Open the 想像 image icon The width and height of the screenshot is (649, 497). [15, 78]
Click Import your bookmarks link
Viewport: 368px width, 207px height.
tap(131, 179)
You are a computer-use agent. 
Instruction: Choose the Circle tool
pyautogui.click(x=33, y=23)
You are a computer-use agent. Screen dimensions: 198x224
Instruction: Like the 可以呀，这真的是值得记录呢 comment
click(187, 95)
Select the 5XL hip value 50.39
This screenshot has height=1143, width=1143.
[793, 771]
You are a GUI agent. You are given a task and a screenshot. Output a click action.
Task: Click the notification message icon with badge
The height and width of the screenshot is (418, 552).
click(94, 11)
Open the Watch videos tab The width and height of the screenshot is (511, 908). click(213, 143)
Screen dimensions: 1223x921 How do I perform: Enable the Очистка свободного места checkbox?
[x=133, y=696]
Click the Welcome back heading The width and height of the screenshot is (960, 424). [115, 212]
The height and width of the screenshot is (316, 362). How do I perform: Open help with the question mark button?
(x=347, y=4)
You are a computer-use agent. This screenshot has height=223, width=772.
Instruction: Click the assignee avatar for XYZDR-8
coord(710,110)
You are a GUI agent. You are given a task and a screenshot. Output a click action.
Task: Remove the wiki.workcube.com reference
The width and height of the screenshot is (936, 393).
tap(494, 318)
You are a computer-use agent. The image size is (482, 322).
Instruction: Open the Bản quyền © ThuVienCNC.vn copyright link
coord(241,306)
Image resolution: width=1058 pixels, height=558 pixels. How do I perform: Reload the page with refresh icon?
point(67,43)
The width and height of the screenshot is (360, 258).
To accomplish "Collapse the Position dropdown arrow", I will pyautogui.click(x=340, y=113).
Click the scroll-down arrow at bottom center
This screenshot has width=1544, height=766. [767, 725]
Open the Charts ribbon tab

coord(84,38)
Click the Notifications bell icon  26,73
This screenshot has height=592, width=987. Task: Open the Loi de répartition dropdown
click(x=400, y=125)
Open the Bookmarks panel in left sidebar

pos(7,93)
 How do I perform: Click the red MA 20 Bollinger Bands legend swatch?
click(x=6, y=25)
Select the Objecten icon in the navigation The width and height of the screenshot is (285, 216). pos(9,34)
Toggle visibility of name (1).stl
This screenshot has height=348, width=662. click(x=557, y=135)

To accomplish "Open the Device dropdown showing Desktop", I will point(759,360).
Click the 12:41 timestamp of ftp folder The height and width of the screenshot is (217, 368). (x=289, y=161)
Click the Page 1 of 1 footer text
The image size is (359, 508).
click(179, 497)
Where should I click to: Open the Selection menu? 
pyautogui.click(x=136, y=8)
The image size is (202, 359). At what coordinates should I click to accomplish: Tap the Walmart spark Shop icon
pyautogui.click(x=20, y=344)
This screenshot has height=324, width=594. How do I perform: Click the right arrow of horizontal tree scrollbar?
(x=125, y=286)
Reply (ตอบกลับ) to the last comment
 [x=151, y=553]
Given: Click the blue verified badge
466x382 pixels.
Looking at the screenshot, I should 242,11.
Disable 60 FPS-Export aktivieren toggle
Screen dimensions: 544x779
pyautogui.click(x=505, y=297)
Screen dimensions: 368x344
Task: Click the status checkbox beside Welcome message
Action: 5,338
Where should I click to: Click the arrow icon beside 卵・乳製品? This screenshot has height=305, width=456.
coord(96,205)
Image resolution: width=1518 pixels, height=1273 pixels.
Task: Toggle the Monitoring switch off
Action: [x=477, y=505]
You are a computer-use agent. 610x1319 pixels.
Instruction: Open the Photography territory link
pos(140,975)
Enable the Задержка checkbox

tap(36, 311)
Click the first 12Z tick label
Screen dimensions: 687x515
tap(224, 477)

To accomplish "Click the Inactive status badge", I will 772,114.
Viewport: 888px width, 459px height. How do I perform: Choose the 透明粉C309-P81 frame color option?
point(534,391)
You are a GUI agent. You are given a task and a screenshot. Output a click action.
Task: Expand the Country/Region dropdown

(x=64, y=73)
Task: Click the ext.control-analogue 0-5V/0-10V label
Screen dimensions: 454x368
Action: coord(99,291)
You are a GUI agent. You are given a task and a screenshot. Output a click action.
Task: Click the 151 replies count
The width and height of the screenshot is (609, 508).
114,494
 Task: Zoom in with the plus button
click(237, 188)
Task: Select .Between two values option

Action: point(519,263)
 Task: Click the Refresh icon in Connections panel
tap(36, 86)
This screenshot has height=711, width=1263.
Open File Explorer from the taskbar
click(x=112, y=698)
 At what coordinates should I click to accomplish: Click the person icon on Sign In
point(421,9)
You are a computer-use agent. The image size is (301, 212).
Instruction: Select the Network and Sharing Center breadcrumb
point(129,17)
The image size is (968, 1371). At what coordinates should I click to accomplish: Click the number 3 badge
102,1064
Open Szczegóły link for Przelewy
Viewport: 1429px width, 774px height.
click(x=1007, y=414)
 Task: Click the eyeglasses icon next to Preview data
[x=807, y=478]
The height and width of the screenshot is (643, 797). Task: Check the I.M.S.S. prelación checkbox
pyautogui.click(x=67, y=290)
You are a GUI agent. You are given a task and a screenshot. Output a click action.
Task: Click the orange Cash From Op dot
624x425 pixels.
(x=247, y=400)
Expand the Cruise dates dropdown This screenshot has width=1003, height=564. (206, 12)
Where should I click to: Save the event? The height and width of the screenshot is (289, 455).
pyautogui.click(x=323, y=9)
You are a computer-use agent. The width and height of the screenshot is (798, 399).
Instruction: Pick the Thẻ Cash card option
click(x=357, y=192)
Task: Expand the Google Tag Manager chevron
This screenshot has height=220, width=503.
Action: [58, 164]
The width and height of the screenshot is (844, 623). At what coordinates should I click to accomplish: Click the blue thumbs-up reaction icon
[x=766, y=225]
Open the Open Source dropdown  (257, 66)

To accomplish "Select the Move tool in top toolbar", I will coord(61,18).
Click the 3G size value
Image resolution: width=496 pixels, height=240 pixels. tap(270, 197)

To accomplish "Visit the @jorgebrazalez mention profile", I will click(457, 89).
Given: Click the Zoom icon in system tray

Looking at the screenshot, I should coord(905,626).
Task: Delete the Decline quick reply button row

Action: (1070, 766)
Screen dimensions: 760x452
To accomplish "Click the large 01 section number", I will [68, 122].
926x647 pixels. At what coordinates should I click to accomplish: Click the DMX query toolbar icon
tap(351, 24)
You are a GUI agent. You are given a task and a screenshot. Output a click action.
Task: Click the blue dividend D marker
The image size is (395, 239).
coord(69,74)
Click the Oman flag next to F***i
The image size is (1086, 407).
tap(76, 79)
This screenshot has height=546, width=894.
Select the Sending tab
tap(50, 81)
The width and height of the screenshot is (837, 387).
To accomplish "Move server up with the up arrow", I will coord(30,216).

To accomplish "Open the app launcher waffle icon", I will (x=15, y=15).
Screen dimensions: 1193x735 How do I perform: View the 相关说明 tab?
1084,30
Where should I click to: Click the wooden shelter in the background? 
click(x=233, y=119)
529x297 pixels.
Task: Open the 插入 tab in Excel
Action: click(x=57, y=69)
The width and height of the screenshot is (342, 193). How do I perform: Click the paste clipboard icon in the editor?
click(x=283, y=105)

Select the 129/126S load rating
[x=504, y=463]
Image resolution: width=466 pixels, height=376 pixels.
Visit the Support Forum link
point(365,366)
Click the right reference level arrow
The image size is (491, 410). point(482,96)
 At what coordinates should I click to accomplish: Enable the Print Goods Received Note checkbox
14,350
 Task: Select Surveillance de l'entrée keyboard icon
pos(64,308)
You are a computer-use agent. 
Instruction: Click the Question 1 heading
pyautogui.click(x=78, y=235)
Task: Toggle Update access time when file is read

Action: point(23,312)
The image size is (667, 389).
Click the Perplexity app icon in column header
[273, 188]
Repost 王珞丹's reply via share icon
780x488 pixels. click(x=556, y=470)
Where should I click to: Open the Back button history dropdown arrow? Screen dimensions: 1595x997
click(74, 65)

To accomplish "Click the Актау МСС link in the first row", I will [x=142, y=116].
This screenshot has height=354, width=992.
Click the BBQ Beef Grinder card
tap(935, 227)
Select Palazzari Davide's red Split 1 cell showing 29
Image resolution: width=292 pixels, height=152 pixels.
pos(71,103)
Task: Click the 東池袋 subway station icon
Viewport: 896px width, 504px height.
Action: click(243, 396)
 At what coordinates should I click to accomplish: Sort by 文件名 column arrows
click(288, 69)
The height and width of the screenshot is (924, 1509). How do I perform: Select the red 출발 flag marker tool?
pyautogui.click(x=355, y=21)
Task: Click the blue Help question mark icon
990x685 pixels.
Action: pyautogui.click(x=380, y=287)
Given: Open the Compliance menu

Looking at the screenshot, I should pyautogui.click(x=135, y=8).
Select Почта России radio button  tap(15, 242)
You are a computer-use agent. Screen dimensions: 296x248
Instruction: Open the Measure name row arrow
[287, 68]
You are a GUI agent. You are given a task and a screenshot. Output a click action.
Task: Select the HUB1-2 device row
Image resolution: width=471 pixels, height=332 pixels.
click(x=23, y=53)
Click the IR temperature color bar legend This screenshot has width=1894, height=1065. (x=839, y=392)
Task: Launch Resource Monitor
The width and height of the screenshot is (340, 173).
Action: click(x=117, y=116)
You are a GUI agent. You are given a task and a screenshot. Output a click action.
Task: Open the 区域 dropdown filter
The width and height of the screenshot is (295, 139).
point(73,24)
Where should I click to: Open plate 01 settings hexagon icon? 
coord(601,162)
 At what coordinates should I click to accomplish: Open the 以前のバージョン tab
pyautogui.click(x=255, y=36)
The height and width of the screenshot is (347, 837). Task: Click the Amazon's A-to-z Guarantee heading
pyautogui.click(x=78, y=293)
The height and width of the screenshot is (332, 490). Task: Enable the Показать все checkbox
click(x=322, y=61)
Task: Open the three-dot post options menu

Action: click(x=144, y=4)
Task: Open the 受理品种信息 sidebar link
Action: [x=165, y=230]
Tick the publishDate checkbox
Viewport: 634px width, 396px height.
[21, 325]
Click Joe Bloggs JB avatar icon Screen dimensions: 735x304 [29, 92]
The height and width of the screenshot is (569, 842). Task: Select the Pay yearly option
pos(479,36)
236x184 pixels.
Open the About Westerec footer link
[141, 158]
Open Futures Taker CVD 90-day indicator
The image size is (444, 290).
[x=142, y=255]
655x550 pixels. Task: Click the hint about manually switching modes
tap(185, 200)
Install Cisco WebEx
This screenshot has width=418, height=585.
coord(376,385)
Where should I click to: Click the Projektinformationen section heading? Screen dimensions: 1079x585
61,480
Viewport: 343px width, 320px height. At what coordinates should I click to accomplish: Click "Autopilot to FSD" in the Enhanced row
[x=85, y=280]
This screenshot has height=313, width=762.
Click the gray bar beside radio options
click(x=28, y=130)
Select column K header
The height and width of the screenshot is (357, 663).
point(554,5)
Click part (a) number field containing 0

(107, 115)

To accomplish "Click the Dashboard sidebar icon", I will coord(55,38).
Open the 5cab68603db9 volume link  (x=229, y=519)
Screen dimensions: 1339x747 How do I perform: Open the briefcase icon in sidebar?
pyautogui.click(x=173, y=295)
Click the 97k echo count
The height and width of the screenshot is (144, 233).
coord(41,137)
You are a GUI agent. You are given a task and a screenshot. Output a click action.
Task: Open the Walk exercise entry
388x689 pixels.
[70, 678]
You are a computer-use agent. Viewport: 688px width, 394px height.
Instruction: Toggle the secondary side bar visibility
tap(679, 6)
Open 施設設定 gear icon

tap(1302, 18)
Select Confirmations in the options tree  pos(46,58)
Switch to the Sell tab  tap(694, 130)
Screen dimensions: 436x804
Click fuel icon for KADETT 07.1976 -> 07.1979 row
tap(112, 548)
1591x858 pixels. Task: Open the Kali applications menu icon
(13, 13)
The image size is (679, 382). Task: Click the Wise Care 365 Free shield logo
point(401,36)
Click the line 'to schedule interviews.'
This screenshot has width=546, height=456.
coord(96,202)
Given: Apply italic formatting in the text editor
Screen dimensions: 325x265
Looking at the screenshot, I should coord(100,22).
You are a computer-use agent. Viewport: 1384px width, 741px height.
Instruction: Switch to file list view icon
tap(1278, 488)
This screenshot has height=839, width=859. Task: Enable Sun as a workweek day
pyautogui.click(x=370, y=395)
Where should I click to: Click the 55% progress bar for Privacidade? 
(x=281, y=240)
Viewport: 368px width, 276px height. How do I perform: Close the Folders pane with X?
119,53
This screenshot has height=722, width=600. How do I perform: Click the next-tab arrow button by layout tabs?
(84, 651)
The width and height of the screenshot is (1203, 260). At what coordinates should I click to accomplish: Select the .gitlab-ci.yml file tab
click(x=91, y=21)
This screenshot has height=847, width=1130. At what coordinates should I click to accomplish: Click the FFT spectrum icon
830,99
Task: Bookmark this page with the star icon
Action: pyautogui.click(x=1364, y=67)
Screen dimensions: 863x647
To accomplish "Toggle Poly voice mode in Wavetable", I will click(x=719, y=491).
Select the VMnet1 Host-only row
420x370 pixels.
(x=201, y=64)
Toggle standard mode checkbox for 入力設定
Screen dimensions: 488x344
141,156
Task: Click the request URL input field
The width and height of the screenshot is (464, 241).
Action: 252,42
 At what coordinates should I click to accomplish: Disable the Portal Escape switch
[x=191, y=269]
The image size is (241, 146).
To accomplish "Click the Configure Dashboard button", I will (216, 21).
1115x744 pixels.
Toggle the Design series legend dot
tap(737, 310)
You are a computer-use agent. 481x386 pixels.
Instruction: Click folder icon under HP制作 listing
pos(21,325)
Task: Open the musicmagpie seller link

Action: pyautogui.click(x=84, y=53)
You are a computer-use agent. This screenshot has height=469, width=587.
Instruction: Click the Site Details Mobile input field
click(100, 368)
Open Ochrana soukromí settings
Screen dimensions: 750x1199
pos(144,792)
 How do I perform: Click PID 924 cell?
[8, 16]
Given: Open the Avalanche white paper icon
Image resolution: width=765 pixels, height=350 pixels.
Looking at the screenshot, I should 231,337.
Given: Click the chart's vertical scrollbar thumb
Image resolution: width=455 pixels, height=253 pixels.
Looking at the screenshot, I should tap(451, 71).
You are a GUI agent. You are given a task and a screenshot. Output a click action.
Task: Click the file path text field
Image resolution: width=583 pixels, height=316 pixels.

The task.
Retype, exactly and in full, the lines above from the one containing "Task: Click the ext.control-analogue" through the one containing "Open the Open".

Your response.
Task: Click the ext.control-analogue 0-5V/0-10V label
Screen dimensions: 454x368
Action: coord(99,291)
You are a GUI agent. You are given a task and a screenshot. Output a click action.
Task: Click the 151 replies count
The width and height of the screenshot is (609, 508).
114,494
 Task: Zoom in with the plus button
click(237, 188)
Task: Select .Between two values option

Action: point(519,263)
 Task: Click the Refresh icon in Connections panel
tap(36, 86)
This screenshot has height=711, width=1263.
Open File Explorer from the taskbar
click(x=112, y=698)
 At what coordinates should I click to accomplish: Click the person icon on Sign In
point(421,9)
You are a computer-use agent. The image size is (301, 212).
Instruction: Select the Network and Sharing Center breadcrumb
point(129,17)
The image size is (968, 1371). At what coordinates should I click to accomplish: Click the number 3 badge
102,1064
Open Szczegóły link for Przelewy
Viewport: 1429px width, 774px height.
click(x=1007, y=414)
 Task: Click the eyeglasses icon next to Preview data
[x=807, y=478]
The height and width of the screenshot is (643, 797). Task: Check the I.M.S.S. prelación checkbox
pyautogui.click(x=67, y=290)
You are a GUI agent. You are given a task and a screenshot. Output a click action.
Task: Click the orange Cash From Op dot
624x425 pixels.
(x=247, y=400)
Expand the Cruise dates dropdown This screenshot has width=1003, height=564. (206, 12)
Where should I click to: Save the event? The height and width of the screenshot is (289, 455).
pyautogui.click(x=323, y=9)
You are a computer-use agent. The width and height of the screenshot is (798, 399).
Instruction: Pick the Thẻ Cash card option
click(x=357, y=192)
Task: Expand the Google Tag Manager chevron
This screenshot has height=220, width=503.
Action: [58, 164]
The width and height of the screenshot is (844, 623). At what coordinates should I click to accomplish: Click the blue thumbs-up reaction icon
[x=766, y=225]
Open the Open Source dropdown  (257, 66)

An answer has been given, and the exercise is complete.